(Stored records)
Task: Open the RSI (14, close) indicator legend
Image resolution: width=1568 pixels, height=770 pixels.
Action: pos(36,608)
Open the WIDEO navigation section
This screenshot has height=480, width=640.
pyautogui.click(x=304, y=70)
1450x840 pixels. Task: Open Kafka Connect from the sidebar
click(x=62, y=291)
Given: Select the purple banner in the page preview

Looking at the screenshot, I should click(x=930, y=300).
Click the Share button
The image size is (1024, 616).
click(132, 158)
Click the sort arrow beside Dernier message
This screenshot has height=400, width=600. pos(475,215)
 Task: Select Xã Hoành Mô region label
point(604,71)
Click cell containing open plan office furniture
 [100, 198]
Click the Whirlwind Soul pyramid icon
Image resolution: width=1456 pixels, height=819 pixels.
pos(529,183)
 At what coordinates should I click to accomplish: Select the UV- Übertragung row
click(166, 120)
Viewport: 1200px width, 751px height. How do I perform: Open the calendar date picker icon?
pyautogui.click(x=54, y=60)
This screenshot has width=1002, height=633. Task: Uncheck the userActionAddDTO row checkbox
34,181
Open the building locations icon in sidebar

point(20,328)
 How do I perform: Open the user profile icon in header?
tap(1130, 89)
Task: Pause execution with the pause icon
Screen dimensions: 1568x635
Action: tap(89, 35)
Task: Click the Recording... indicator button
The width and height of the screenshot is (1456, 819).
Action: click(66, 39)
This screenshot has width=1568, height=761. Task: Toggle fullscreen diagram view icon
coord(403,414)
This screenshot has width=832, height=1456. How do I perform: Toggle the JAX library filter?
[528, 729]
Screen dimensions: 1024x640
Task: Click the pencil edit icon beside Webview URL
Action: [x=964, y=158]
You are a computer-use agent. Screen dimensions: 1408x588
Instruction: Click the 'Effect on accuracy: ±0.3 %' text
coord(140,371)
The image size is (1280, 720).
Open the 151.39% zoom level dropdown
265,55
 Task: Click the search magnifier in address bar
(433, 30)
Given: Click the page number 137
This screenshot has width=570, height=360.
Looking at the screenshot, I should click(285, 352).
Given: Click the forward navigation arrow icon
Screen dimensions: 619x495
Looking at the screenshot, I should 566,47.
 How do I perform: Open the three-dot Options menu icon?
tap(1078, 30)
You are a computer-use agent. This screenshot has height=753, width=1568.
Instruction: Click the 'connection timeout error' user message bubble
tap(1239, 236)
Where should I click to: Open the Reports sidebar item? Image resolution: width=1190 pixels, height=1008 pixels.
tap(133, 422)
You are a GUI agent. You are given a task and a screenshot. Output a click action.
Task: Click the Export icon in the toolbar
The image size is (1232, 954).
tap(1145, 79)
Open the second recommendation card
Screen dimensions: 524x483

Written request: Lay out the data from its start through the line containing "pyautogui.click(x=304, y=70)" as a Markdown table with columns Row and Line, skipping any blank lines.

Result of this task:
| Row | Line |
|---|---|
| 1 | Task: Open the RSI (14, close) indicator legend |
| 2 | Image resolution: width=1568 pixels, height=770 pixels. |
| 3 | Action: pos(36,608) |
| 4 | Open the WIDEO navigation section |
| 5 | This screenshot has height=480, width=640. |
| 6 | pyautogui.click(x=304, y=70) |